While many Singaporeans greeted the news that Finance Minister Heng Swee Keat has been appointed first assistant secretary-general of ruling People’s Action Party (PAP), concerns about Heng’s health also surfaced, given the fact that he suffered a stroke two and a half years ago, in May 2016.
On November 23, Friday, the same day that his appointment was announced, he sought to assure everyone of his condition, saying, “I have made very good recovery, my doctors have given me a clean bill of health. At my latest medical check, the results were even better than before. I have lost a bit of weight, but that’s because I’m fitter now,” at a press conference in PAP headquarters in New Upper Changi Road.
Members of the press quizzed him about his health, and the Finance Minister answered them directly.
“I would not have taken up this appointment if I did not have the confidence that my health allowed me to do it.
I consulted my doctors, looked at the medical reports as well as (knew) my own energy level.”
In May 2016, while in a Cabinet meeting, Heng had a brain aneurysm and collapsed. He recovered after several months.
However, since his recovery, Heng has been able to travel abroad, twice to Argentina. And he is getting ready for his next trip to the G20 summit meeting in the coming week, with every trip lasting around 30 hours.
Heng said that he is traveling more now that when he was the managing director of MAS (Monetary Authority of Singapore).
Furthermore, the new first assistant secretary-general of PAP said that his health scare has made him more determined than ever to serve the country.
“This life-and-death episode has strengthened my commitment to serve Singaporeans,” he said at the press conference.

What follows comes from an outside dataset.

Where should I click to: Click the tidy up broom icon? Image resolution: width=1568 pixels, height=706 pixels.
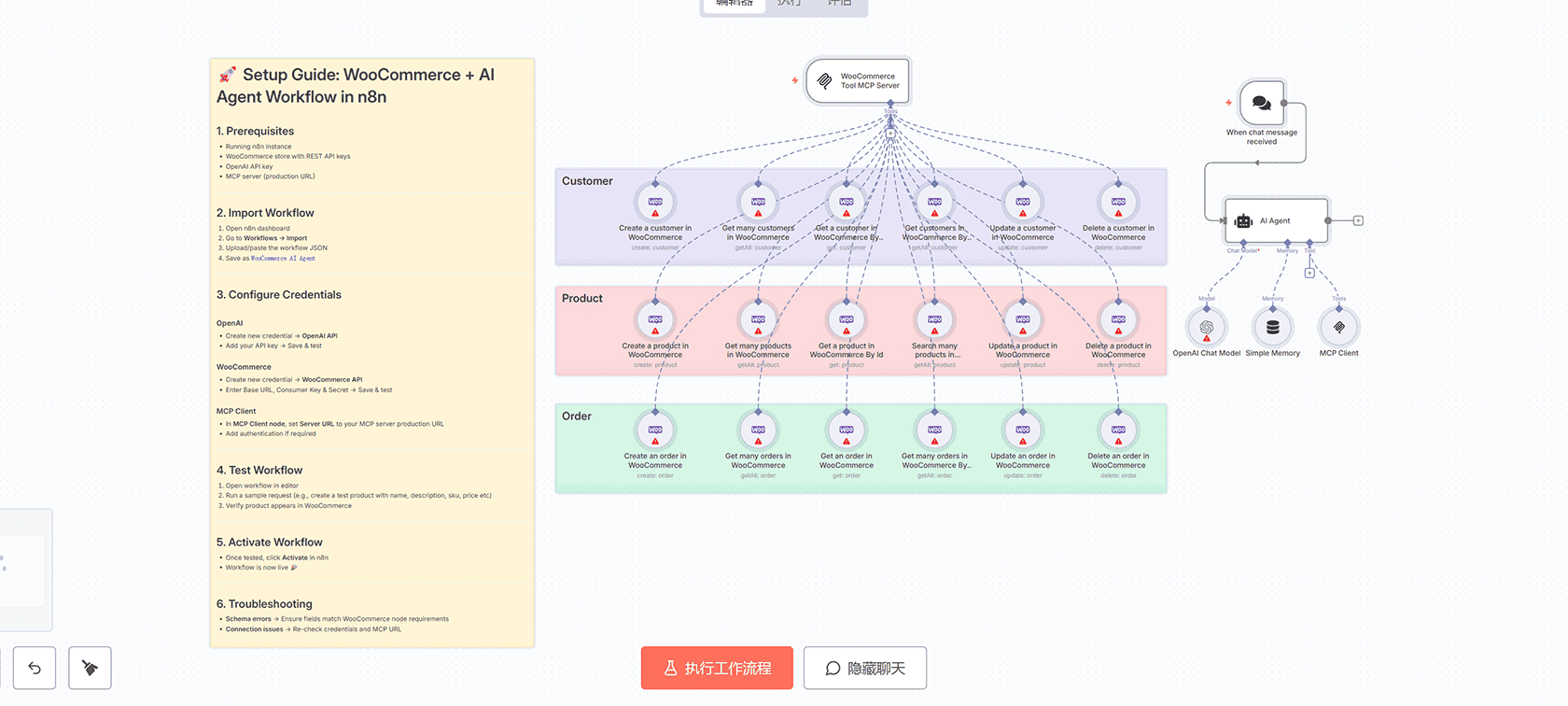pos(90,668)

When the media asked him about his style of leadership, he had this to say: “My own sense is I’m very open, I listen to all views, and I decide what needs to be done. When it’s important enough, we’ll be fast and decisive about it, just like what I did during the Global Financial Crisis (in 2008 and 2009), because every minute of delay means far greater risk.”
Heng also said that how effective he is can best be answered by the people he has worked with in his 30 years of service.